Est-ce que cela relève de ce qui nous intéresse ici, ou qui nous intéresse marginalement ? Du Fantastique, par exemple ? Il y a en tout cas de l'Horreur, et de l'inexpliqué. Au départ, quelque chose de très ordinaire autrefois sous nos climats, et qui continue sous d'autres : une famine, liée aux aléas climatiques, à la sécheresse, à Strasbourg à l'été 1518. Avec ses effets concrets dès les premières pages, façon coup de poing dans l'estomac, sur deux couples que l'on va retrouver ensuite : infanticide faute de pouvoir nourrir l'enfant d'un côté, cannibalisme après infanticide d'un autre, et ce n'est qu'un avant-goût, si on ose dire. Il est vrai que la couverture, deux squelettes pourvus d'encore quelques cheveux, exécutant une danse macabre, a annoncé la couleur. La danse, justement, s'y ajoute, réaction soudaine, inexpliquée, contagieuse, élément qui relèverait du Fantastique s'il n'était historiquement tout à fait attesté — ce qui exclut le présent récit de la définition de Tzvetan Todorov —, mouvement collectif qui emporte la raison. Face à cela, les autorités civiles essaient un moment de canaliser le mouvement par la musique, les autorités religieuses sont bien plus expéditives — il faut dire que ces dernières, assez conformément à leur état du début du xvie siècle, se montrent parfaitement répugnantes, méprisantes, avides, aux antipodes de toute charité, prêtes au massacre et au mensonge — au moment où elles sont menacées dans leur pouvoir et leurs richesses par les idées d'un certain Martin Luther.

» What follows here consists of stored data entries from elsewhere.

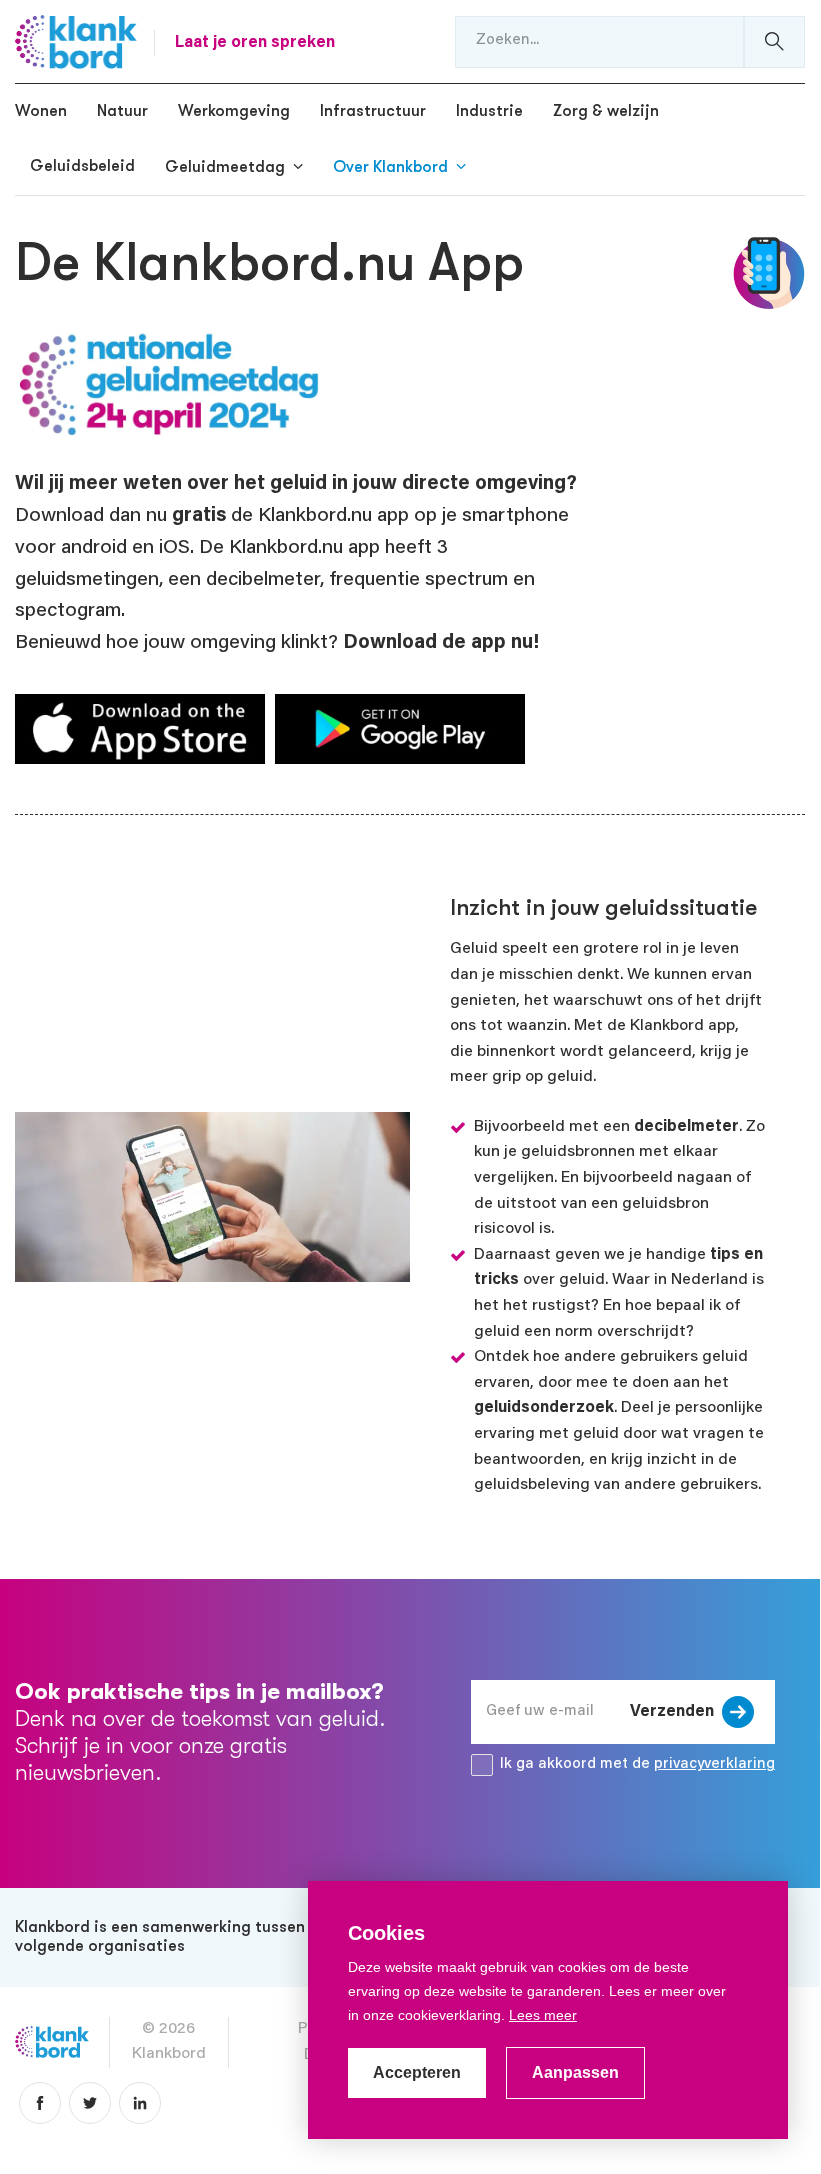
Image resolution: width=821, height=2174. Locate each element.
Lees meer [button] (543, 2015)
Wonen (41, 111)
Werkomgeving (234, 111)
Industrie (489, 111)
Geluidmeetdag (225, 167)
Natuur (122, 111)
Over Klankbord (390, 167)
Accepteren (417, 2072)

Le tout raconté dans une langue où l'argot et les anachronismes créent des altérités paradoxales, renforcent les distances et l'étrangeté : que « le clergé se marre » ou qu'il soit question avec une ironie grinçante de « flash mob » ou d'« ambiance night clubbing », et réussissent tout à la fois à aggraver la violence des situations et à susciter de brefs soulagements… Au total, les amateurs de Fantastique, peut-être de Fantasy, en tout cas d'Horreur ou de gore (même si ce dernier genre semble s'être largement dissous dans le jeu vidéo) y trouveront sans doute leur compte.